# Start of EXCERPTED TEXT

That said, one nice thing about 1080P is that it is fairly easy for GPUs to drive. I am worried that the push to much higher res displays could be a nail in the coffin of PC gaming.

Anyone have any thoughts? I hope it isn't true...
 
Why would it kill PC Gaming? If it kills PC Gaming then it would definitely slaughter consoles since they use a mid-range GPU that fits the budget for production.

I run a Dell U3011 (1600p) and the difference in frames is huge for me but I love the screen resolution and wouldn't ever look back. Only thing I have to do is make sure when I upgrade GPU's is that I buy the latest ones that are out for every 1-2 years and get 2 of them for SLI goodness. Ran 3-Way SLI before on many different GPU's but found for the price you pay its not entirely worth it.
 
Naa, it will further enhance products coming from gfx card manufacturers.
1080p isnt going away any time soon, so the power available at this res is going to improve a lot.
It will further the gap between consoles and PCs as well, they have to wait the best part of 10 years before 4K gaming is a reality and will be left in the cold at 1080p.

It can only be good for PC gaming imo.
 
The res push should give you PC guys more bang for your buck when it comes to video cards. Consoles won't see the rest push til ps5, another 8-10 years from now
 
What I wonder about is how advanced will the apu chips be by then
 
why hate on 1080p?
im a casual gamer so everything looks the same to me
 
You can still play @ 1080p on a 4K monitor. You game at the rez you GPU can handle. This has always been the case.
 
I am with Nenu, I think the natural progression or evolution to high res (I assume you talking about 4k stuff), will drive the manufacturers to make things capable of pushing those res. I am sure when 1080p first came out, the video cards, games and systems in general were not up to par. But look now, you got low to mid-range cards that can do a pretty good job at 1080p on most titles.

# End of EXCERPTED TEXT
# Start of RECORDED DATA

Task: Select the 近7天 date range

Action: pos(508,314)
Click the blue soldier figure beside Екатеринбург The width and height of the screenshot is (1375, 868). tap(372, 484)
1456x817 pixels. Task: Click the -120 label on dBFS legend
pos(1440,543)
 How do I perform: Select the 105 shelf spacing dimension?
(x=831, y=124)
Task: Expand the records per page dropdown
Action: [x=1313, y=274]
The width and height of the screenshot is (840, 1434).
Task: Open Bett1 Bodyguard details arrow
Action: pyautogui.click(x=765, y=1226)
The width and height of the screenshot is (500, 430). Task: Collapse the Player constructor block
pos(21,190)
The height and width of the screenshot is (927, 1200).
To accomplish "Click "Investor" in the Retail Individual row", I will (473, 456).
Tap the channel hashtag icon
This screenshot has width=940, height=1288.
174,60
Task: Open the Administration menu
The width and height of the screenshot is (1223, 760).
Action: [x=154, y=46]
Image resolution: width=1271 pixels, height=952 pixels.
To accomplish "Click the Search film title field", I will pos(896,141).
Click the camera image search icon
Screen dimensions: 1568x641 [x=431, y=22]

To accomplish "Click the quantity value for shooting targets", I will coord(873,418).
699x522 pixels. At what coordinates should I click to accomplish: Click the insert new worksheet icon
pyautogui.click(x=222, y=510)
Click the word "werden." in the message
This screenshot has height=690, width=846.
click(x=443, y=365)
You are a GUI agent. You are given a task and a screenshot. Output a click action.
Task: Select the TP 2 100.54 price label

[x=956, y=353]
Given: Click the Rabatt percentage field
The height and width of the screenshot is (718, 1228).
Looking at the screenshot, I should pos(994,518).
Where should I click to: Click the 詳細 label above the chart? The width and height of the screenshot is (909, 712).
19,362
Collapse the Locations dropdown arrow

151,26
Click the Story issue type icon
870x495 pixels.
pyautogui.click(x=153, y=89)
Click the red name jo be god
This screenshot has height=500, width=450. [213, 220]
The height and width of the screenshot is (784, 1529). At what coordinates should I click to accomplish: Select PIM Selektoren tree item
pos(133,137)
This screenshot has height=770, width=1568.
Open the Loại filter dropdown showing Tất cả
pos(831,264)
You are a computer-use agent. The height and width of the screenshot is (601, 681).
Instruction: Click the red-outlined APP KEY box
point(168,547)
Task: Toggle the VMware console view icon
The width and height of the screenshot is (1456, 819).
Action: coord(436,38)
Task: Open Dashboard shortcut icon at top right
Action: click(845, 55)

# End of RECORDED DATA

• _ACTIONS TO TAKE_
A. List every display resolution named in the discussion of 1080p gaming, counting each one once.
B. From the discussion of 1080p gaming, return the passage starting at "It can only" and ending at "been the case.".

• _RESULTS FOR EACH TASK_
A.
1080p
1600p
4K

B.
It can only be good for PC gaming imo.
 
The res push should give you PC guys more bang for your buck when it comes to video cards. Consoles won't see the rest push til ps5, another 8-10 years from now
 
What I wonder about is how advanced will the apu chips be by then
 
why hate on 1080p?
im a casual gamer so everything looks the same to me
 
You can still play @ 1080p on a 4K monitor. You game at the rez you GPU can handle. This has always been the case.